▼

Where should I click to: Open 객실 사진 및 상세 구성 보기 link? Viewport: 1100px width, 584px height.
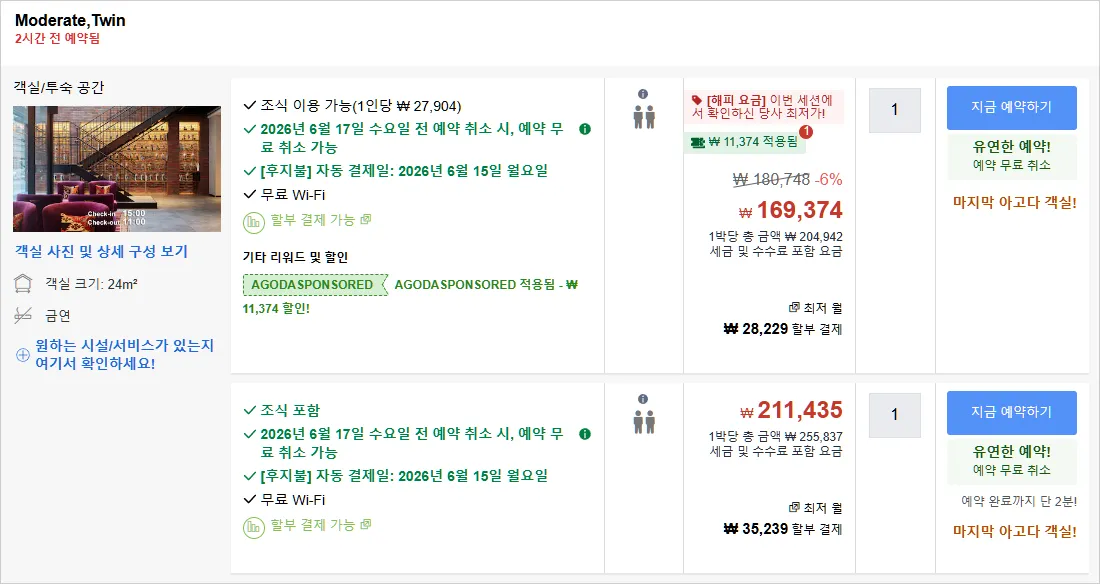[101, 251]
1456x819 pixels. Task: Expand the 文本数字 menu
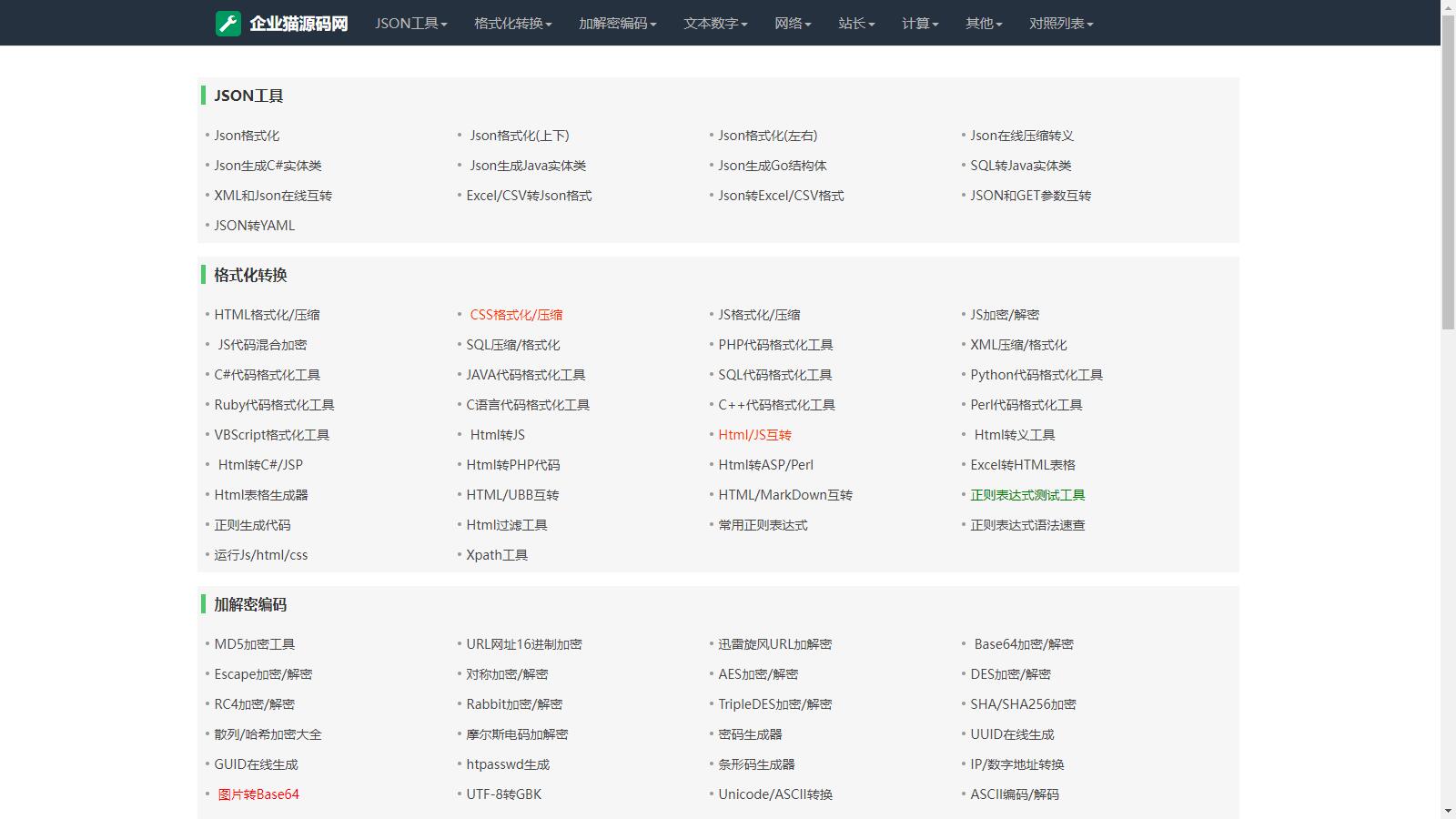[715, 24]
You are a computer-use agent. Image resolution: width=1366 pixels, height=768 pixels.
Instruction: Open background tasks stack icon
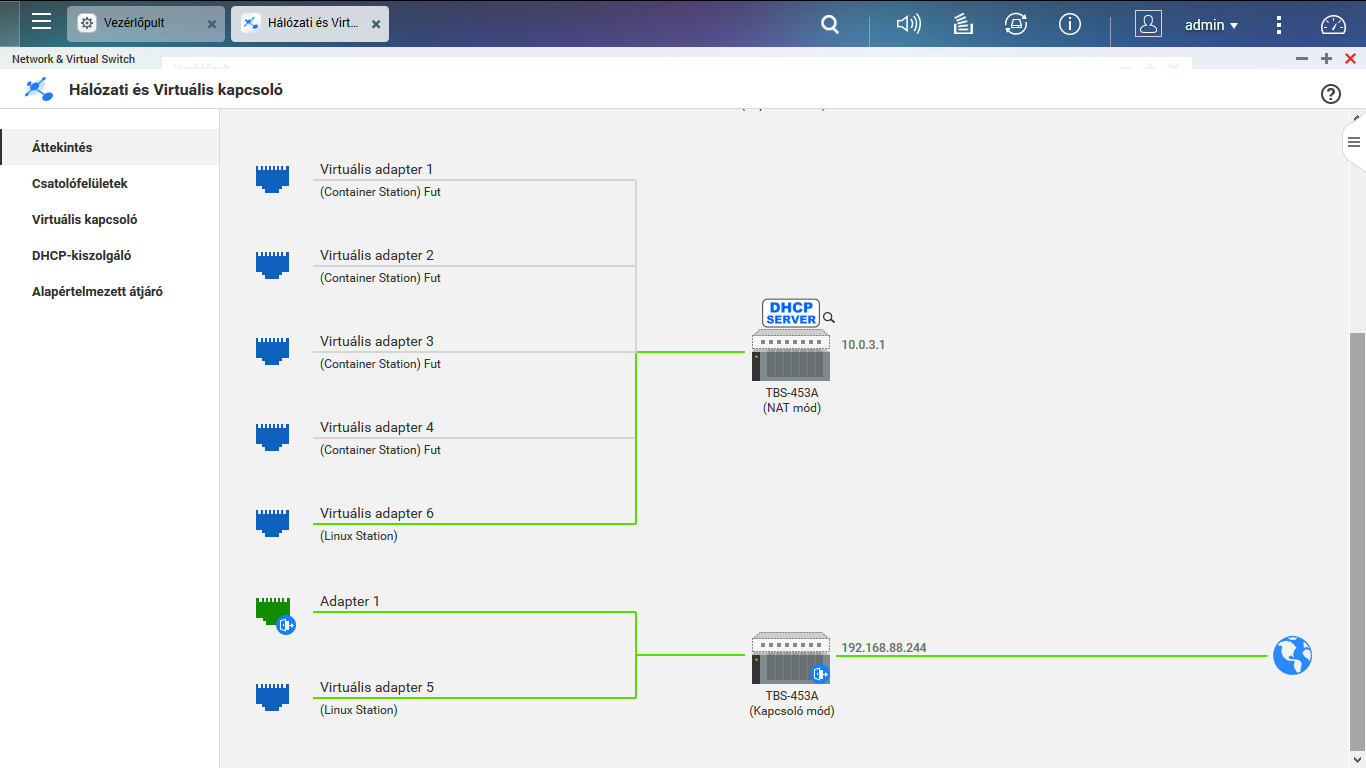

▲

Each record is to be copied word for word, with no images carried over.

### Response box
Where should I click to: Open 객실 사진 및 상세 구성 보기 link? Viewport: 1100px width, 584px height.
[101, 251]
1456x819 pixels. Task: Expand the 文本数字 menu
[715, 24]
You are a computer-use agent. Image resolution: width=1366 pixels, height=768 pixels.
Instruction: Open background tasks stack icon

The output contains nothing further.